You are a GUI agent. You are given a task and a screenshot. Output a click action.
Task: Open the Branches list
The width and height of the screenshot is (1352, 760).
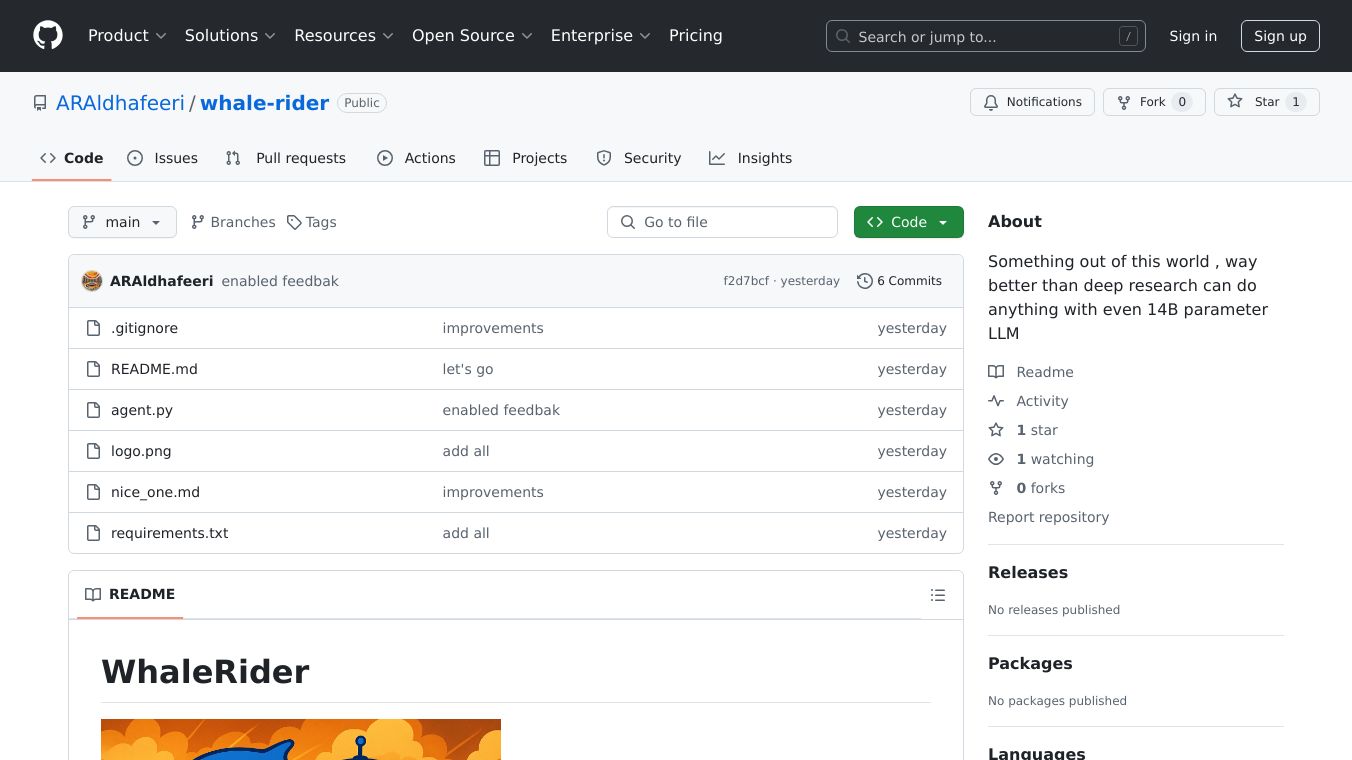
---
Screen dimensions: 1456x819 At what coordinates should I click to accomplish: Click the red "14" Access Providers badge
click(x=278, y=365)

> [EXERCISE AIM]: Copy the lines above without any change, beginning with the line that contains "Screen dimensions: 1456x819" and continuing through the line that contains "click(x=278, y=365)", with both of those lines included.

> [REPLY TO THE EXERCISE]:
Screen dimensions: 1456x819 At what coordinates should I click to accomplish: Click the red "14" Access Providers badge
click(x=278, y=365)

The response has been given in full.